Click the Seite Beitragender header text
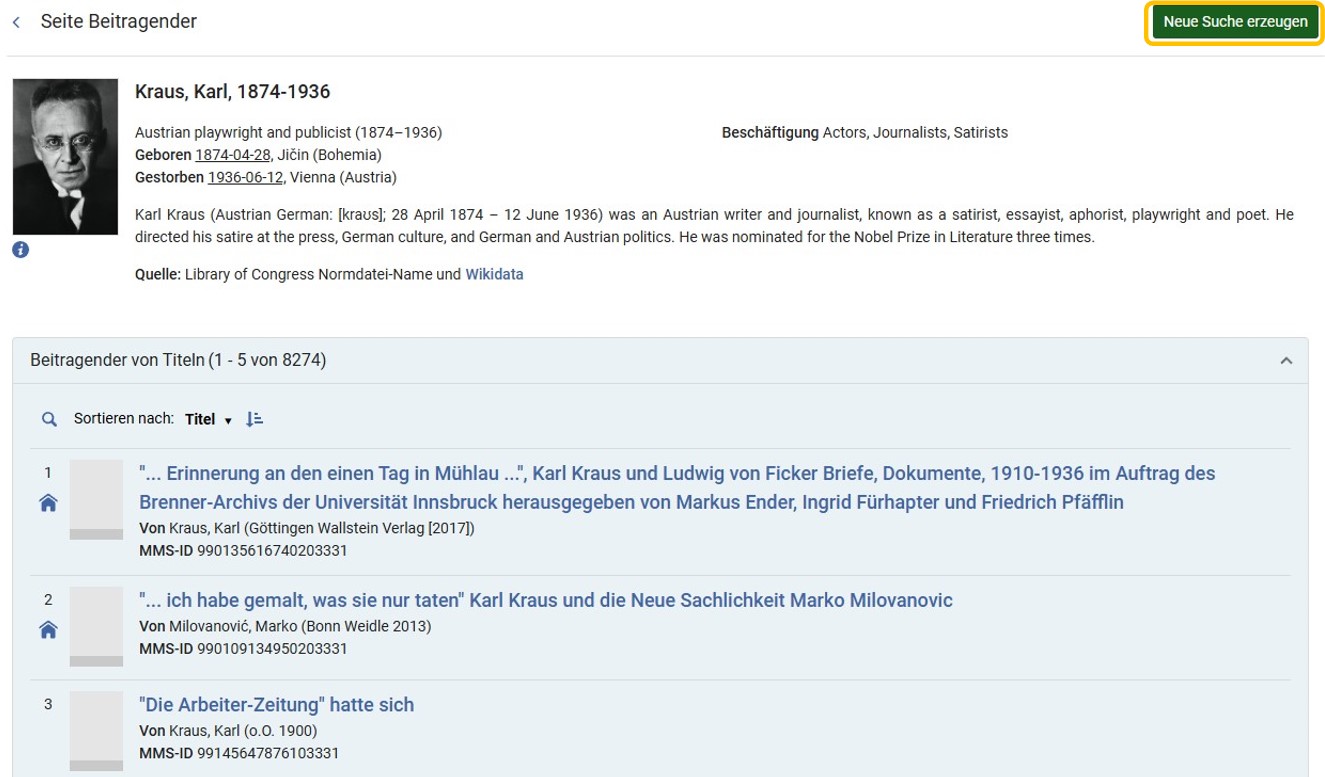Image resolution: width=1325 pixels, height=777 pixels. [x=119, y=21]
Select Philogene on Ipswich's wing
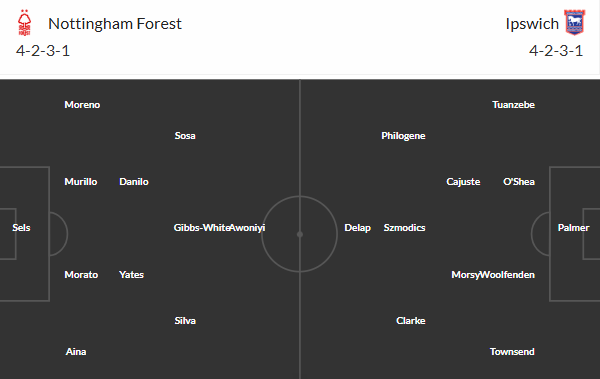The image size is (600, 379). tap(403, 136)
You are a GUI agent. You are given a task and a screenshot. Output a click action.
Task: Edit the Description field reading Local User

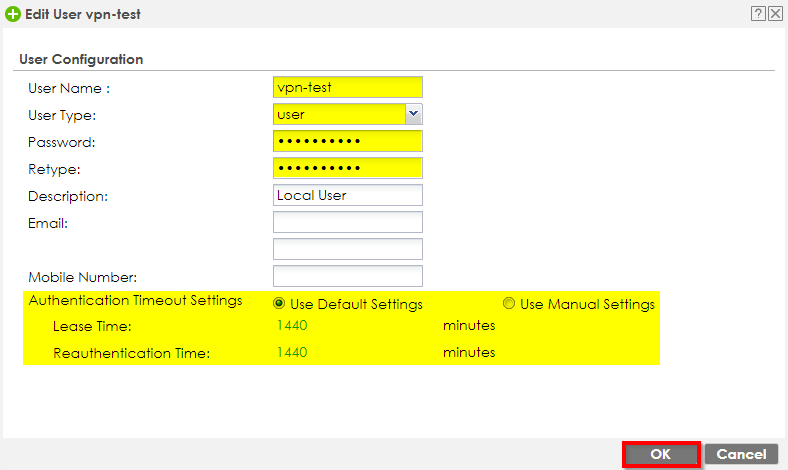coord(347,195)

**WHAT YOU HAVE TO DO**
Reproduce all entries exactly. Pictures do not belong in the copy.

**WRITTEN RESPONSE**
Click the Seite Beitragender header text
Image resolution: width=1325 pixels, height=777 pixels. [x=119, y=21]
Select Philogene on Ipswich's wing
The image size is (600, 379). tap(403, 136)
You are a GUI agent. You are given a task and a screenshot. Output a click action.
Task: Edit the Description field reading Local User

coord(347,195)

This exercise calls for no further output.